Estamos instalados cómodamente o resignadamente en la excepcionalidad política desde que la mayoría del Parlament decidió emprender un viaje de trayecto cambiante y destino fabuloso. La gran ventaja de lo extraordinario es que proporciona un argumento imbatible para justificar o aceptar cualquier cosa, desde unos presupuestos al hecho que las dos autoridades más relevantes de Cataluña sean dos declarados outsiders políticos.

La improvisación general de las fuerzas independentistas y la aceleración de la política provocada por la movilización masiva de los soberanistas han impulsado la carrera política del presidente de la Generalitat y de la presidenta del Parlament. Ambos han progresado al margen de las dinámicas internas de sus partidos y de los protagonismos electorales propios de los líderes; su posición se corresponde al coraje de quien asume dar el paso adelante en momentos de urgencia y desconcierto de quienes manejan los hilos. No son casos idénticos, ni por sus antecedentes, ni por su influencia real en el devenir de los acontecimientos, pero ahí están, dos espíritus libres gestionando la enésima cita con la historia.

Todo puede pasar en un país en el que impera la lógica de la excepcionalidad

Forcadell, con su desobediencia sistemática al Tribunal Constitucional, se ha convertido en un acelerador de partículas independentistas, creador de indignación con el Estado de derecho. Pero es Puigdemont el único que puede firmar el decreto de convocatoria del referéndum negado por dicho Estado. Él es quien deberá enfrentarse al minuto del soldado, aquel instante previo a la batalla tan bien explicado por los guionistas de Peaky Blinders. En aquellos segundos eternos no hay pasado ni futuro, solamente consciencia del peligro personal inminente. En términos políticos, el presidente se ha procurado un minuto tranquilo al negarse a asumir electoralmente las consecuencias de su acto, firme o no firme el decreto y acepte o no la previsible prohibición.

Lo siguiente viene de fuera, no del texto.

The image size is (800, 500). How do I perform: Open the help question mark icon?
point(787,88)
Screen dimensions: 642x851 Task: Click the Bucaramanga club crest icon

Otros deberán asumir las responsabilidades.

Los críticos de los partidos políticos, numerosos en las filas independentistas, se felicitarán por la decisión de Puigdemont de no concurrir a la reelección, intuyendo que, así, el presidente será más sensible al estado de ánimo de los movilizados que a los intereses de su partido, manifiestamente dubitativo sobre la conveniencia de una consulta desautorizada. El peligro de un ataque de moderación del sistema en el último momento quedaría así conjurado y aumentarían las posibilidades de llevar hasta el final un referéndum unilateral.

La argumentación basada en la libertad de acción del presidente saliente sirve también para reforzar la hipótesis del acatamiento de la prohibición del Tribunal Constitucional, como hizo su predecesor, Artur Mas. Liberado de la presión de sus socios y del temor electoral a una reacción negativa de los decepcionados puede dejarse llevar por el temido ataque de sentido común ante las innegables incógnitas de una rebelión institucional. Todo puede pasar en un país en el que impera la lógica de la excepcionalidad.